Uber, Deliveroo... les livreurs appellent à ne pas commander en pleine semaine de football

Le calendrier n'a pas été choisi au hasard, alors que les Bleus affrontent la Belgique mardi à 20 heures, et que la finale du Mondial est programmée dimanche à 17 heures.

Uber, Deliveroo... les livreurs appellent à ne pas commander en pleine semaine de football
Crédit photo © Reuters

(Boursier.com) — Ils dénoncent les dégradations de leurs conditions de travail... Les livreurs à vélo des cinq principales "plateformes" de livraison (Deliveroo, Foodora, Uber eats, Stuart et Glovo), ont décidé de faire grève, et pas à n'importe quel moment. Ils ont choisi cette semaine, soit jusqu'au 15 juillet, c'est à dire en pleine actualité footballistique avec de gros enjeux pour l'équipe de France. Les Bleus affrontent en effet la Belgique mardi à 20 heures, et la finale du Mondial est programmée dimanche à 17 heures.

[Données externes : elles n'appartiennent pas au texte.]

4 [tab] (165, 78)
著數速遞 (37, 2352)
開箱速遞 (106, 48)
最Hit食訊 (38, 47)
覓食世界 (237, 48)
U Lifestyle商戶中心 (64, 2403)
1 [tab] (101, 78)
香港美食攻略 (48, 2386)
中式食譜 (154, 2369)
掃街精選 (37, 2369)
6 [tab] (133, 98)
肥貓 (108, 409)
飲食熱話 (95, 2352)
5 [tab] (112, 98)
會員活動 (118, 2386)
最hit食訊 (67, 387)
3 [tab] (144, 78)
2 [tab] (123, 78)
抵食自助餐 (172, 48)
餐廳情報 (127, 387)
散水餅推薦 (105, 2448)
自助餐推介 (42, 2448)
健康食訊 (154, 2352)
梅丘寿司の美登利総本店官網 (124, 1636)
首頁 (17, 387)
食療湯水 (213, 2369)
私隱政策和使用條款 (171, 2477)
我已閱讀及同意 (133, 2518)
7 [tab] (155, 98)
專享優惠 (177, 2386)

"Si nous sacrifions une des semaines les plus rentables de l'année, c'est parce que l'ont sait qu'il est devenu urgent de nous unir entre livreurs, afin de dépasser l'extrême individualisation qu'imposent nos conditions de travail, mais aussi de faire entendre nos revendications à l'ensemble de la population", peut-on lire dans un communiqué du CLAP, le Collectif des Livreurs Autonomes Parisiens.

Leurs revendications ? "Une tarification minimum horaire garantie, la prise en compte de la pénibilité de travail (pluie, weekend, nuit...), des plages de travail et une activité garantie". Ils constatent une "précarisation de leurs conditions de vie", ont vu leurs "rémunérations diminuer", et "leur temps de distance de livraison augmenter".

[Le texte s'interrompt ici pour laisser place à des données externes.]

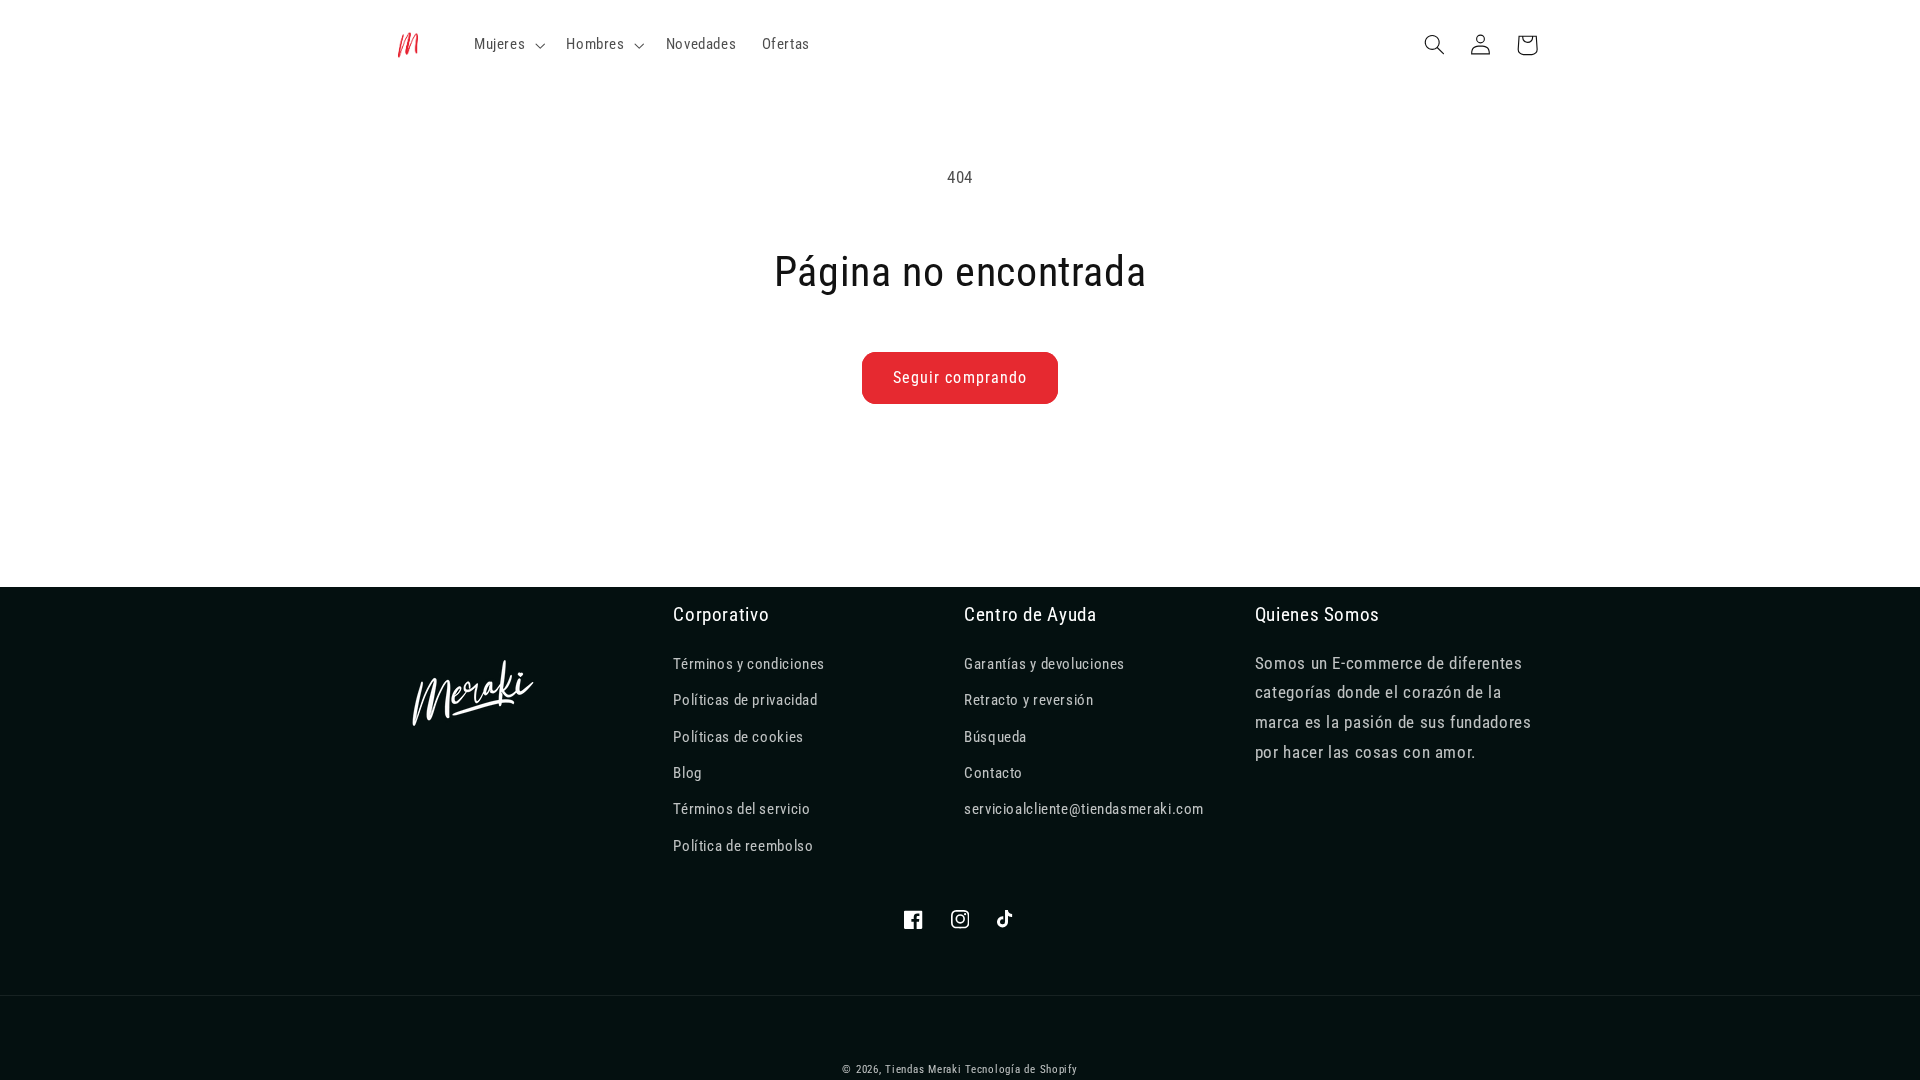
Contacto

Ils dénoncent aussi l'amendement Taché, du nom d'Aurélien Taché, le député LREM qui l'a proposé, dans le cadre du projet de loi ?"avenir professionnel". Selon les livreurs, ce texte va participer à pérenniser le modèle économique défendu par Uber eats et ses concurrents. "En instituant le principe de charte sociale décidée de manière unilatérale et sans contre-partie aucune de la part des plateformes, il ne peut qu'instituer la dépendance et la précarité des travailleurs", expliquent-ils.